Please change every "Locate an element on the screen" in the records below to "Find an element on the screen", and leave everything else the same.

(Working data begins)

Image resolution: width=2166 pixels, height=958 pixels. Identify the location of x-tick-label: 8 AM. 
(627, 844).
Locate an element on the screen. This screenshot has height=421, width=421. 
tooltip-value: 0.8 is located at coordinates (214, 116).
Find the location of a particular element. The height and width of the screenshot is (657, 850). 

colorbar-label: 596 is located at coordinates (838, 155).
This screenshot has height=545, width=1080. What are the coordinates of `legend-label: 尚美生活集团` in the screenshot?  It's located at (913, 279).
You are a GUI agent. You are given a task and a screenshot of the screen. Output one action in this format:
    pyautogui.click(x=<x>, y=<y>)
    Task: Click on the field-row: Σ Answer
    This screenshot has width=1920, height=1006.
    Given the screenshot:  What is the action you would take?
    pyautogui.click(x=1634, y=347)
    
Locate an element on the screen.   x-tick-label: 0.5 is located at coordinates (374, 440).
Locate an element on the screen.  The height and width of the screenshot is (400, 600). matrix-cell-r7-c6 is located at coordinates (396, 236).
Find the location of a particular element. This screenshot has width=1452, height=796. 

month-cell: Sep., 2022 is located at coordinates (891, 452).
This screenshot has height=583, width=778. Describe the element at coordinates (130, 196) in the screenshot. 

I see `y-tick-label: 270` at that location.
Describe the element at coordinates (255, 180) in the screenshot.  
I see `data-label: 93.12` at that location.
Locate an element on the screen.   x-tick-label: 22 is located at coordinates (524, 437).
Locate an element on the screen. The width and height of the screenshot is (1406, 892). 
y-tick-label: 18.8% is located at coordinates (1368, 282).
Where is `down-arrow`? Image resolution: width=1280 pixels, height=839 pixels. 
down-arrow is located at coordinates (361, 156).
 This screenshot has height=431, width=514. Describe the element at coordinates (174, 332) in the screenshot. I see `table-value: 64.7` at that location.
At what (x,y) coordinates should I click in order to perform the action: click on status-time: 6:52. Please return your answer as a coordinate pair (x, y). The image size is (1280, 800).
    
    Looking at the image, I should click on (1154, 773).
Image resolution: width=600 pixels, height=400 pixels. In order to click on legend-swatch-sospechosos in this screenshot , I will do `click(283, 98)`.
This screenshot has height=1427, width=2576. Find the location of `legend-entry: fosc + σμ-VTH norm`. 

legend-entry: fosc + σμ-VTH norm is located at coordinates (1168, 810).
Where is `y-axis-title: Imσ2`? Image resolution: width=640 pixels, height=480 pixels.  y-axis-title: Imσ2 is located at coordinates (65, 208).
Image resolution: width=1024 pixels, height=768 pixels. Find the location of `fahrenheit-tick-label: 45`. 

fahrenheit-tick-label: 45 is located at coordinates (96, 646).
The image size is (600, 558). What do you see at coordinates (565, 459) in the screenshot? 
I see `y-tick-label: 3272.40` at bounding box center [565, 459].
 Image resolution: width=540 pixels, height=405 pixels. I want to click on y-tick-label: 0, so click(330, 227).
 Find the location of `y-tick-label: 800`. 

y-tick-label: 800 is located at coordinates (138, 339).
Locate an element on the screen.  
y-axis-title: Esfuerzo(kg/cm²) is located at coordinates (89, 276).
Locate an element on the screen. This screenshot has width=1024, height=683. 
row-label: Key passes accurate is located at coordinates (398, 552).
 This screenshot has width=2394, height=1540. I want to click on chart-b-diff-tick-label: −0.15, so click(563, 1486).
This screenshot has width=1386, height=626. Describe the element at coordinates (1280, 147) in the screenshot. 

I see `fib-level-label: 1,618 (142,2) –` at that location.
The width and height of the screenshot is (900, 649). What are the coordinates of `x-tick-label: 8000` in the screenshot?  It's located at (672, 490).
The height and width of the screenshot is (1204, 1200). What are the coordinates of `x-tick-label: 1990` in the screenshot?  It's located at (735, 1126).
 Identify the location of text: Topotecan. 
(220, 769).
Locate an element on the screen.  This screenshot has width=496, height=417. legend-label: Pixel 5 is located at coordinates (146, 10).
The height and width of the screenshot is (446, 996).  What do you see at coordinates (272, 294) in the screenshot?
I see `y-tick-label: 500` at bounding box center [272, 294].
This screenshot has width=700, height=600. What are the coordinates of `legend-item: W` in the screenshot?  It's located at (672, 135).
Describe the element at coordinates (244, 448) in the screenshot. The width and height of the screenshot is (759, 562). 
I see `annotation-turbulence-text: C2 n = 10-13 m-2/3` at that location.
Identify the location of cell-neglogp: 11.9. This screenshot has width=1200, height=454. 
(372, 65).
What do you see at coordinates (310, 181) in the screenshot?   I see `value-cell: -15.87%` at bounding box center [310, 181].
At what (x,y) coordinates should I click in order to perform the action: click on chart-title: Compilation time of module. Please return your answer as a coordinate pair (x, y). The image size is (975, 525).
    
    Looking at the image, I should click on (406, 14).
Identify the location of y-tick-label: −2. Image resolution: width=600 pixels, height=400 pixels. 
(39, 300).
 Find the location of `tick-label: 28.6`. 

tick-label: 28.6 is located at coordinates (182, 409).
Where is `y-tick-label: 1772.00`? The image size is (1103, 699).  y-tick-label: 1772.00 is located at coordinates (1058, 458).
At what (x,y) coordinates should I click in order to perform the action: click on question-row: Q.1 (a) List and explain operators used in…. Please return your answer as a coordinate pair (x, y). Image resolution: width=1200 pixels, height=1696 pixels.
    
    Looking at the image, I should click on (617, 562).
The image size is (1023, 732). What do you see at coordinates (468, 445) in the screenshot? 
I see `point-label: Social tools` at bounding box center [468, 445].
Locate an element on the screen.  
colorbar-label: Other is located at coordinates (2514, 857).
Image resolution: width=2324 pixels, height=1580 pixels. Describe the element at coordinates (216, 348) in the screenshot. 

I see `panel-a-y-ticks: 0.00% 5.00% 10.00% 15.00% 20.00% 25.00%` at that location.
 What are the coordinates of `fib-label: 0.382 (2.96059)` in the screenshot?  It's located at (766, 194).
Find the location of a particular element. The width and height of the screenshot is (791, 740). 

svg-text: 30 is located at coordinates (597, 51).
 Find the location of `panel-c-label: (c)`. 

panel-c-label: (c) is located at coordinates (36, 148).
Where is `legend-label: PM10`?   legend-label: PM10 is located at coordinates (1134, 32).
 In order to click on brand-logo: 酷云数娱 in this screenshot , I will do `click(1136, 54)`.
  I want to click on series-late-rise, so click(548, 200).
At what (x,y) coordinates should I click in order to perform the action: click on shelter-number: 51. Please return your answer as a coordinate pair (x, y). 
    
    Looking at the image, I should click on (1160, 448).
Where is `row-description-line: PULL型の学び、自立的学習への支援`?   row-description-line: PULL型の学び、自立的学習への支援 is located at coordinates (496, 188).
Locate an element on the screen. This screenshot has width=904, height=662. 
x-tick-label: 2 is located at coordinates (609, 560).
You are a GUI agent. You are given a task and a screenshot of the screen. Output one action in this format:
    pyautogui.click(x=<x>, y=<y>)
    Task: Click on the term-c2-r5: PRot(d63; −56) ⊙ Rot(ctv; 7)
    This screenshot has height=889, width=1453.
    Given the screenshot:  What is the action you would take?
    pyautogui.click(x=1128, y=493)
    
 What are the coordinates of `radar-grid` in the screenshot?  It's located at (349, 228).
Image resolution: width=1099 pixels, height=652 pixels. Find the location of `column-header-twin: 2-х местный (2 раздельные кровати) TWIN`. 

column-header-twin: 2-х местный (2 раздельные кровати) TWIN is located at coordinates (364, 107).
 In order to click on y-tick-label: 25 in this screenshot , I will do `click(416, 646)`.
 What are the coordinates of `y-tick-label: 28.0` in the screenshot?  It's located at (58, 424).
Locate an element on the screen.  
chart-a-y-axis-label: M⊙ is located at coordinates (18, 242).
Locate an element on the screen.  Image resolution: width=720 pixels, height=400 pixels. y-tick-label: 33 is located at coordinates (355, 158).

(Working data ends)

Task solution
Image resolution: width=2166 pixels, height=958 pixels. Identify the location of x-tick-label: 8 AM. 
(627, 844).
Find an element on the screen. This screenshot has height=421, width=421. 
tooltip-value: 0.8 is located at coordinates (214, 116).
Find the location of a particular element. The height and width of the screenshot is (657, 850). 

colorbar-label: 596 is located at coordinates (838, 155).
This screenshot has height=545, width=1080. What are the coordinates of `legend-label: 尚美生活集团` in the screenshot?  It's located at (913, 279).
You are a GUI agent. You are given a task and a screenshot of the screen. Output one action in this format:
    pyautogui.click(x=<x>, y=<y>)
    Task: Click on the field-row: Σ Answer
    This screenshot has width=1920, height=1006.
    Given the screenshot:  What is the action you would take?
    pyautogui.click(x=1634, y=347)
    
Find an element on the screen.   x-tick-label: 0.5 is located at coordinates (374, 440).
Find an element on the screen.  The height and width of the screenshot is (400, 600). matrix-cell-r7-c6 is located at coordinates (396, 236).
Find the location of a particular element. This screenshot has width=1452, height=796. 

month-cell: Sep., 2022 is located at coordinates (891, 452).
This screenshot has height=583, width=778. Describe the element at coordinates (130, 196) in the screenshot. 

I see `y-tick-label: 270` at that location.
Describe the element at coordinates (255, 180) in the screenshot.  
I see `data-label: 93.12` at that location.
Find an element on the screen.   x-tick-label: 22 is located at coordinates (524, 437).
Find an element on the screen. The width and height of the screenshot is (1406, 892). 
y-tick-label: 18.8% is located at coordinates (1368, 282).
Where is `down-arrow`? Image resolution: width=1280 pixels, height=839 pixels. 
down-arrow is located at coordinates (361, 156).
 This screenshot has height=431, width=514. Describe the element at coordinates (174, 332) in the screenshot. I see `table-value: 64.7` at that location.
At what (x,y) coordinates should I click in order to perform the action: click on status-time: 6:52. Please return your answer as a coordinate pair (x, y). The image size is (1280, 800).
    
    Looking at the image, I should click on (1154, 773).
Image resolution: width=600 pixels, height=400 pixels. In order to click on legend-swatch-sospechosos in this screenshot , I will do `click(283, 98)`.
This screenshot has height=1427, width=2576. Find the location of `legend-entry: fosc + σμ-VTH norm`. 

legend-entry: fosc + σμ-VTH norm is located at coordinates (1168, 810).
Where is `y-axis-title: Imσ2`? Image resolution: width=640 pixels, height=480 pixels.  y-axis-title: Imσ2 is located at coordinates (65, 208).
Image resolution: width=1024 pixels, height=768 pixels. Find the location of `fahrenheit-tick-label: 45`. 

fahrenheit-tick-label: 45 is located at coordinates (96, 646).
The image size is (600, 558). What do you see at coordinates (565, 459) in the screenshot? 
I see `y-tick-label: 3272.40` at bounding box center [565, 459].
 Image resolution: width=540 pixels, height=405 pixels. I want to click on y-tick-label: 0, so click(330, 227).
 Find the location of `y-tick-label: 800`. 

y-tick-label: 800 is located at coordinates (138, 339).
Find an element on the screen.  
y-axis-title: Esfuerzo(kg/cm²) is located at coordinates (89, 276).
Find an element on the screen. This screenshot has width=1024, height=683. 
row-label: Key passes accurate is located at coordinates (398, 552).
 This screenshot has width=2394, height=1540. I want to click on chart-b-diff-tick-label: −0.15, so click(563, 1486).
This screenshot has width=1386, height=626. Describe the element at coordinates (1280, 147) in the screenshot. 

I see `fib-level-label: 1,618 (142,2) –` at that location.
The width and height of the screenshot is (900, 649). What are the coordinates of `x-tick-label: 8000` in the screenshot?  It's located at (672, 490).
The height and width of the screenshot is (1204, 1200). What are the coordinates of `x-tick-label: 1990` in the screenshot?  It's located at (735, 1126).
 Identify the location of text: Topotecan. 
(220, 769).
Find an element on the screen.  This screenshot has width=496, height=417. legend-label: Pixel 5 is located at coordinates (146, 10).
The height and width of the screenshot is (446, 996).  What do you see at coordinates (272, 294) in the screenshot?
I see `y-tick-label: 500` at bounding box center [272, 294].
This screenshot has width=700, height=600. What are the coordinates of `legend-item: W` in the screenshot?  It's located at (672, 135).
Describe the element at coordinates (244, 448) in the screenshot. The width and height of the screenshot is (759, 562). 
I see `annotation-turbulence-text: C2 n = 10-13 m-2/3` at that location.
Identify the location of cell-neglogp: 11.9. This screenshot has width=1200, height=454. 
(372, 65).
What do you see at coordinates (310, 181) in the screenshot?   I see `value-cell: -15.87%` at bounding box center [310, 181].
At what (x,y) coordinates should I click in order to perform the action: click on chart-title: Compilation time of module. Please return your answer as a coordinate pair (x, y). The image size is (975, 525).
    
    Looking at the image, I should click on (406, 14).
Identify the location of y-tick-label: −2. Image resolution: width=600 pixels, height=400 pixels. 
(39, 300).
 Find the location of `tick-label: 28.6`. 

tick-label: 28.6 is located at coordinates (182, 409).
Where is `y-tick-label: 1772.00`? The image size is (1103, 699).  y-tick-label: 1772.00 is located at coordinates (1058, 458).
At what (x,y) coordinates should I click in order to perform the action: click on question-row: Q.1 (a) List and explain operators used in…. Please return your answer as a coordinate pair (x, y). Image resolution: width=1200 pixels, height=1696 pixels.
    
    Looking at the image, I should click on (617, 562).
The image size is (1023, 732). What do you see at coordinates (468, 445) in the screenshot? 
I see `point-label: Social tools` at bounding box center [468, 445].
Find an element on the screen.  
colorbar-label: Other is located at coordinates (2514, 857).
Image resolution: width=2324 pixels, height=1580 pixels. Describe the element at coordinates (216, 348) in the screenshot. 

I see `panel-a-y-ticks: 0.00% 5.00% 10.00% 15.00% 20.00% 25.00%` at that location.
 What are the coordinates of `fib-label: 0.382 (2.96059)` in the screenshot?  It's located at (766, 194).
Find the location of a particular element. The width and height of the screenshot is (791, 740). 

svg-text: 30 is located at coordinates (597, 51).
 Find the location of `panel-c-label: (c)`. 

panel-c-label: (c) is located at coordinates (36, 148).
Where is `legend-label: PM10`?   legend-label: PM10 is located at coordinates (1134, 32).
 In order to click on brand-logo: 酷云数娱 in this screenshot , I will do `click(1136, 54)`.
  I want to click on series-late-rise, so click(548, 200).
At what (x,y) coordinates should I click in order to perform the action: click on shelter-number: 51. Please return your answer as a coordinate pair (x, y). 
    
    Looking at the image, I should click on (1160, 448).
Where is `row-description-line: PULL型の学び、自立的学習への支援`?   row-description-line: PULL型の学び、自立的学習への支援 is located at coordinates (496, 188).
Find an element on the screen. This screenshot has width=904, height=662. 
x-tick-label: 2 is located at coordinates (609, 560).
You are a GUI agent. You are given a task and a screenshot of the screen. Output one action in this format:
    pyautogui.click(x=<x>, y=<y>)
    Task: Click on the term-c2-r5: PRot(d63; −56) ⊙ Rot(ctv; 7)
    This screenshot has height=889, width=1453.
    Given the screenshot:  What is the action you would take?
    pyautogui.click(x=1128, y=493)
    
 What are the coordinates of `radar-grid` in the screenshot?  It's located at (349, 228).
Image resolution: width=1099 pixels, height=652 pixels. Find the location of `column-header-twin: 2-х местный (2 раздельные кровати) TWIN`. 

column-header-twin: 2-х местный (2 раздельные кровати) TWIN is located at coordinates (364, 107).
 In order to click on y-tick-label: 25 in this screenshot , I will do `click(416, 646)`.
 What are the coordinates of `y-tick-label: 28.0` in the screenshot?  It's located at (58, 424).
Find an element on the screen.  
chart-a-y-axis-label: M⊙ is located at coordinates (18, 242).
Find an element on the screen.  Image resolution: width=720 pixels, height=400 pixels. y-tick-label: 33 is located at coordinates (355, 158).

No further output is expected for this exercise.